Blue-winged Warbler has a fairly distinctive two note song that sounds like someone sighing or even snoring. I imagined someone in blue and yellow (the main colours of this species) snoozing away when I heard this recording. It took just a brief snatch of song to get me onto the only Blue-winged Warbler I saw. I didn’t have to summon up the visualisation, I more-or-less instantly knew what it was.

A group of birds where I hoped a knowledge of the songs would prove particularly useful are Empidomax flycatchers. This is a genus where every species looks extremely similar but where the songs and calls differ more noticeably. I saw quite a few, but unfortunately a lot of these remained silent. However, I was able on a couple of occasions to confidently identify Acadian Flycatcher from its bright, two-note upward inflected song. In this case, to identify the song I first of all needed to know I was looking at an Empidomax and I also checked my own recording against others that I had, just to be sure. I was still pretty confident in the field though.

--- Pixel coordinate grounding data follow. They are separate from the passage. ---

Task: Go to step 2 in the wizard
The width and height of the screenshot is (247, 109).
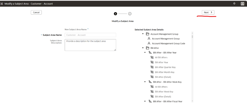Action: 130,14
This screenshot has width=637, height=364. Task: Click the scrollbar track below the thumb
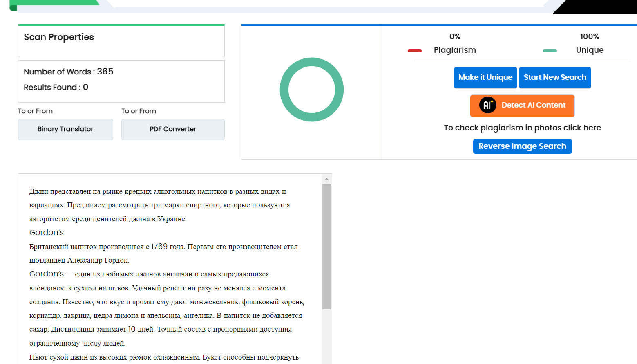pos(326,335)
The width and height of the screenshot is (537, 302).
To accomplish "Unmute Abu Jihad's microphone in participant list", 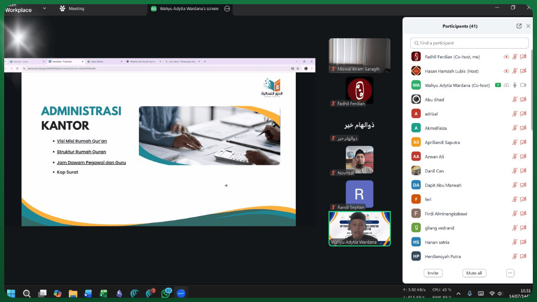I will coord(515,99).
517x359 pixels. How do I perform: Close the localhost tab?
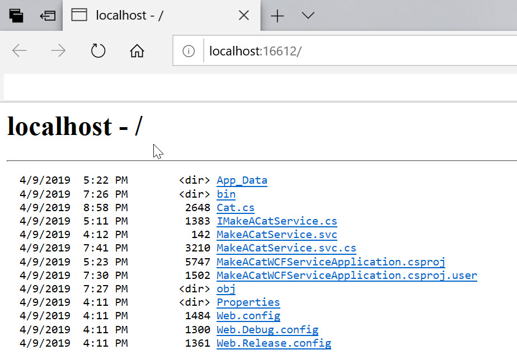tap(243, 15)
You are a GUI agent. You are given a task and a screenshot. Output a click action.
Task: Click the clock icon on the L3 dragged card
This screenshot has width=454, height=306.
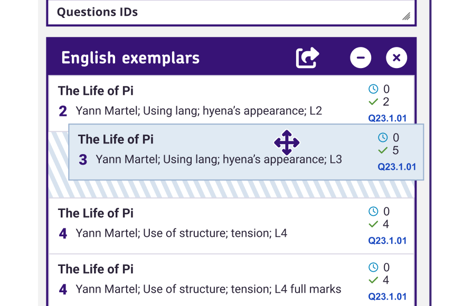click(383, 138)
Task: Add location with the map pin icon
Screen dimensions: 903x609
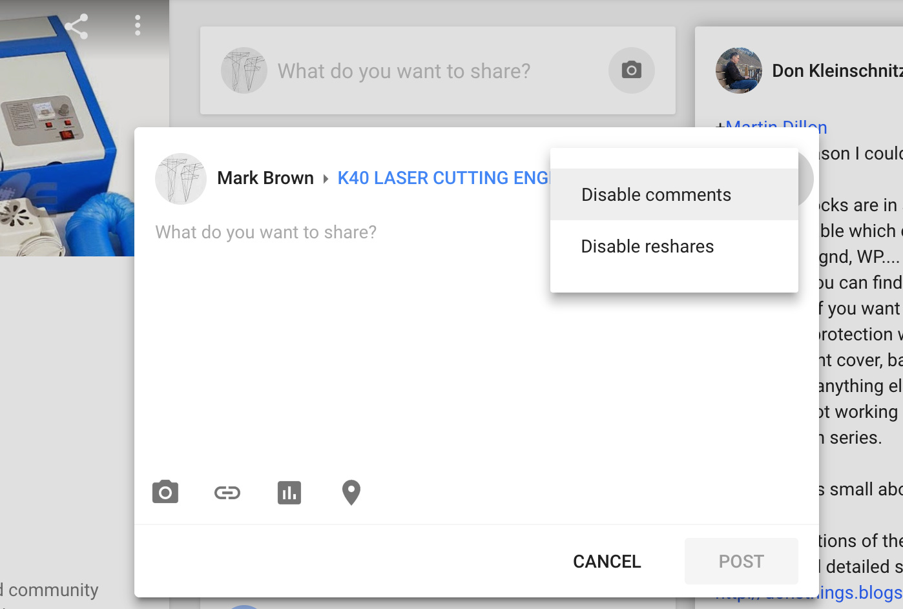Action: (351, 493)
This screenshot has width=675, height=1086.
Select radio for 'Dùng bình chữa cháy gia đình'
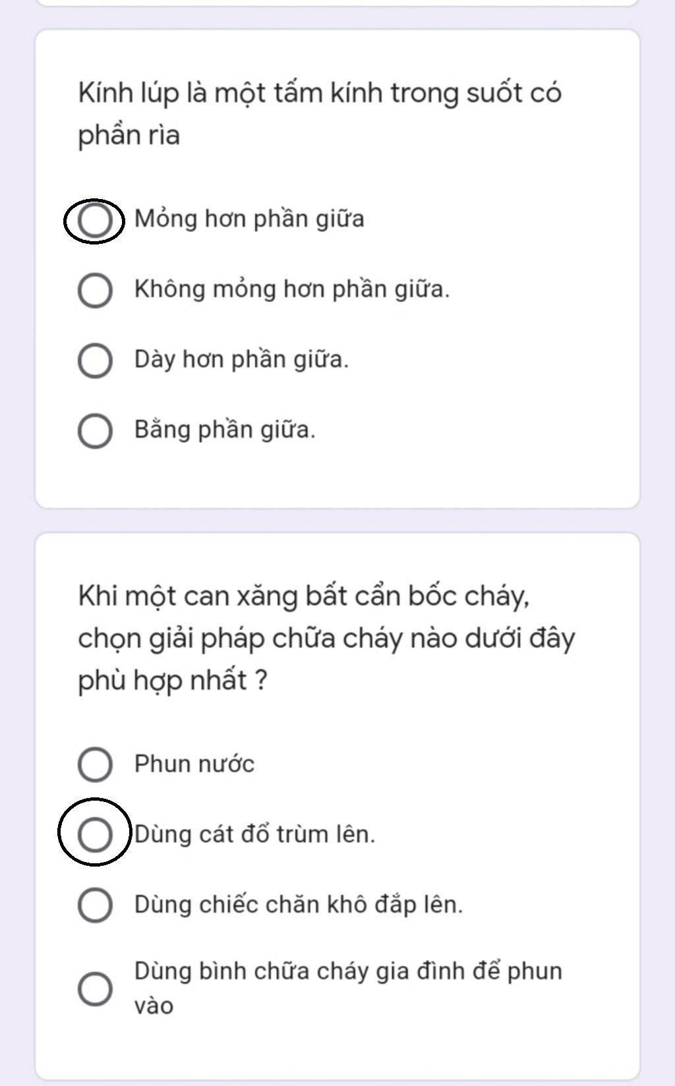95,988
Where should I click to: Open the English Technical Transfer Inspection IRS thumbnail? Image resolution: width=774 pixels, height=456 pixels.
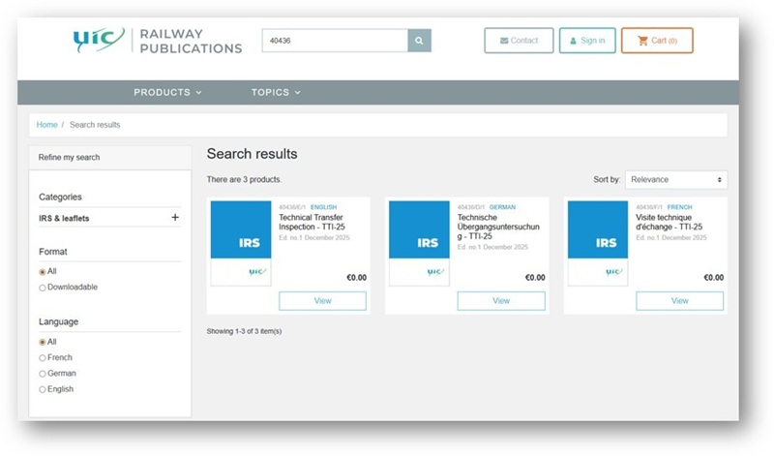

There were quite a few other occasions when I knew songs without necessarily having to see the bird. The pure tones of an Eastern Wood-pewee and the beautiful lilting song of a Wood Thrush were both very distinctive and when I heard dry rattling songs, I knew, at least when I took context into account, that I was hearing Chipping Sparrow, Worm-eating Warbler or Pine Warbler.

Problems: The biggest problem was actually finding the time to learn the songs beforehand. Figuring out the playlists is a big part of the process, and is in itself integral to the learning process as well as being a practicality. As Stephenson mentions in his article, learning the sounds through testing has to be taken in small, easy steps so ideally it would be best to start learning a few months in advance and to do a little bit each day. My work schedule tended to mean I had to do it in more concentrated spells, which worked less well. Many of the problems I encountered can at least partially be explained by a straightforward lack of preparation. But, why couldn’t I identify all of the sounds I heard? Here are a few reasons.

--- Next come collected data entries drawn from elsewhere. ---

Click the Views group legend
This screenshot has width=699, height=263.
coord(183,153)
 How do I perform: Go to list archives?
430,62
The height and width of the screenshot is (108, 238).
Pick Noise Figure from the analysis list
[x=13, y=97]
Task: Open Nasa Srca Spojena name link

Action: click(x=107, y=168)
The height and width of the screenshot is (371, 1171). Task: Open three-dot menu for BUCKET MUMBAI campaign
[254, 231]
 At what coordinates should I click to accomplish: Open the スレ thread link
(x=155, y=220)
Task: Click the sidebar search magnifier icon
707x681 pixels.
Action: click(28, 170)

Only learning songs: Almost all of the sounds I tried to learn were songs rather than calls. This was partly for simplicity’s sake. Learning all the various sounds that most species make would be a very hard task and, as it was spring, I thought a lot of what I heard would be singing. To some extent this was true, but, as I expected, there were lots of other sounds too and I struggled with those. Some I could pick up easily like the Robin-like ‘tick’ of a Northern Cardinal or the ‘chickadeedeedee’ of the various Chickadee species. Others were confusingly obscure or very similar to one another.

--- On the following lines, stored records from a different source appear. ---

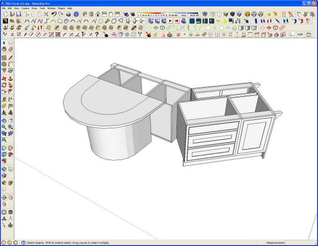Click the question mark help icon in the toolbar
Viewport: 318px width, 246px height.
tap(97, 34)
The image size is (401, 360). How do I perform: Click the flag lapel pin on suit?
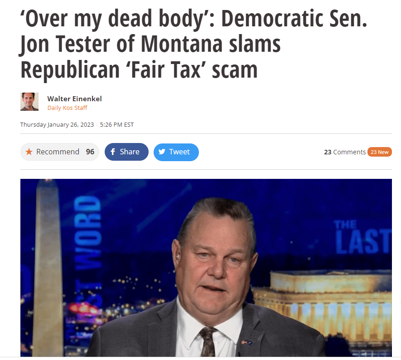coord(247,342)
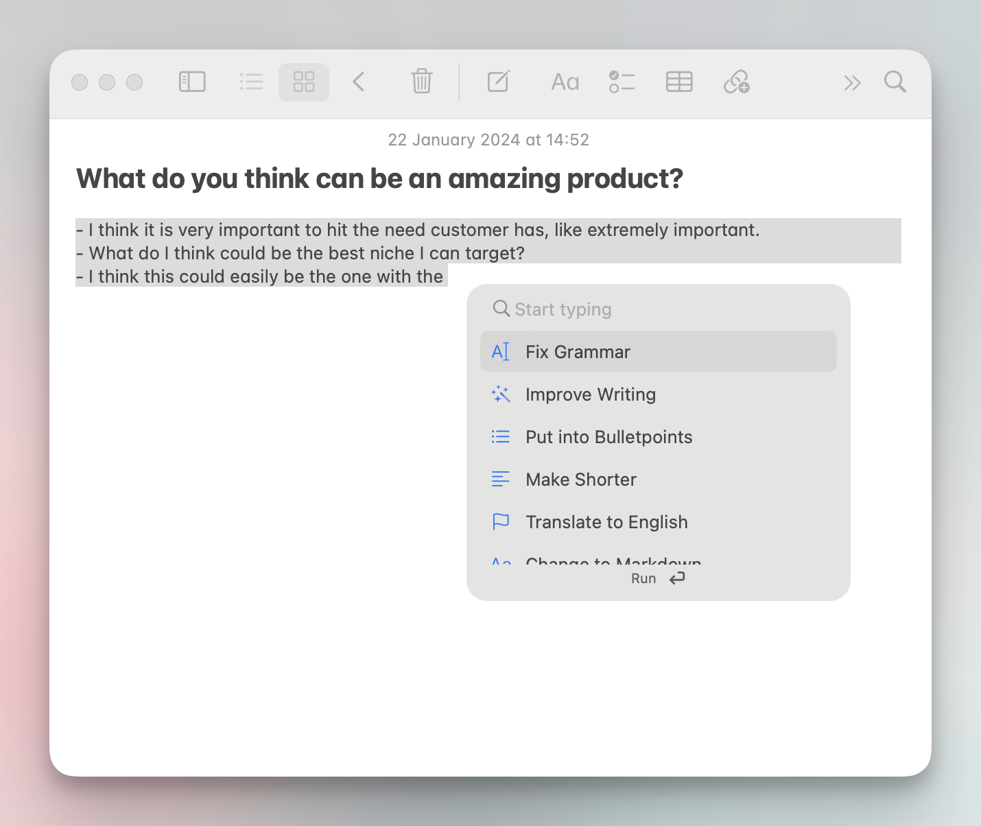Viewport: 981px width, 826px height.
Task: Switch to list view of notes
Action: coord(251,82)
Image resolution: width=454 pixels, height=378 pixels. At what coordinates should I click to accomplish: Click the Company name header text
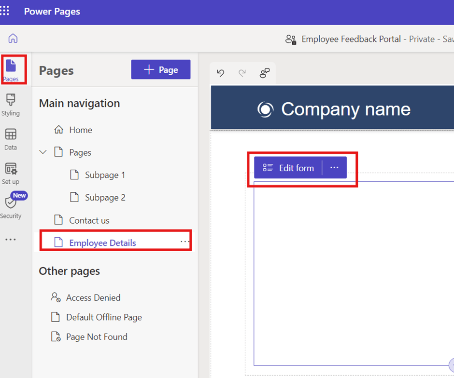345,109
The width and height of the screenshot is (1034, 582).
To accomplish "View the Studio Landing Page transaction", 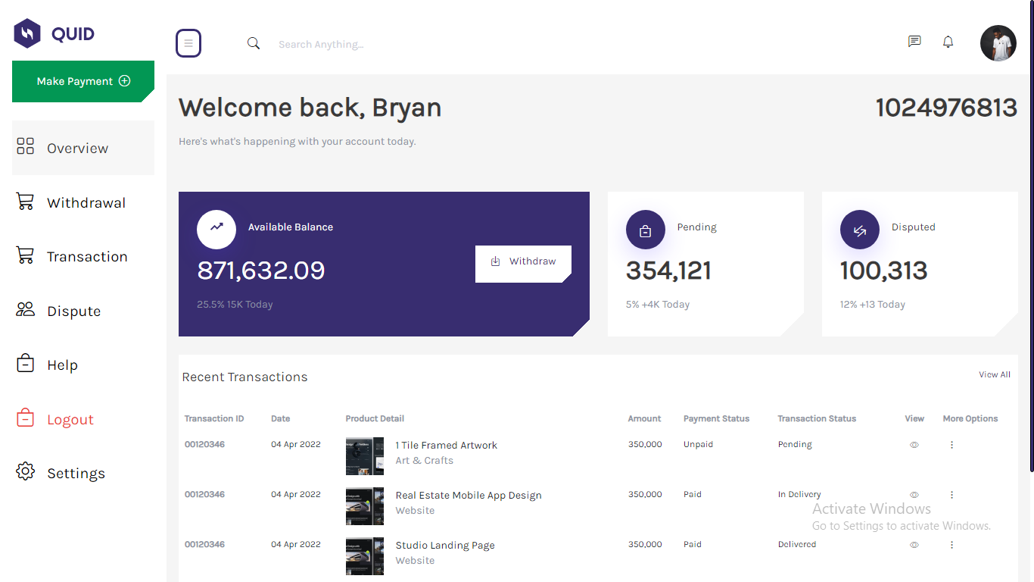I will point(914,544).
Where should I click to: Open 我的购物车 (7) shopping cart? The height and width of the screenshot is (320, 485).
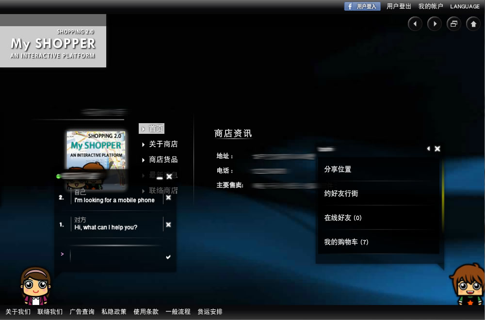(x=346, y=242)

Differences between recordings and the real thing: This is another problem that was perhaps not surprising. Many songbirds have local ‘dialects’ and other sorts of variations in their songs, which meant that the song I’d learnt from a recording was sometimes significantly different to the songs of the same species I encountered in the field. This was particularly apparent with Eastern Towhee and Song Sparrow. Of course, part of the skill of learning bird sounds is to be able to recognise the style and pattern of a bird so that variations can still be recognised. That level of skill takes time to acquire though.

Developing the skill of visualisation: Stephenson advocates visualisation to remember sounds. I found this quite tricky and visualisation as a memory technique is not an activity that I found came easily to me. I find it more straightforward to remember words, or perhaps more accurately phrases or even stories. Some of my visualisations worked but I don’t think I ever found the visualisation being ‘triggered’ by hearing the sound in the field. Rather, the visualisations and the stories were useful for becoming familiar with the characteristics of the sound but it was hard to instantaneously relate the sound back to the visualisation when I heard the sound ‘for real’. The mnemonic techniques worked well within the narrow context of testing but they were less effective in the much more open circumstances of the field, when I could be hearing all kinds of sound.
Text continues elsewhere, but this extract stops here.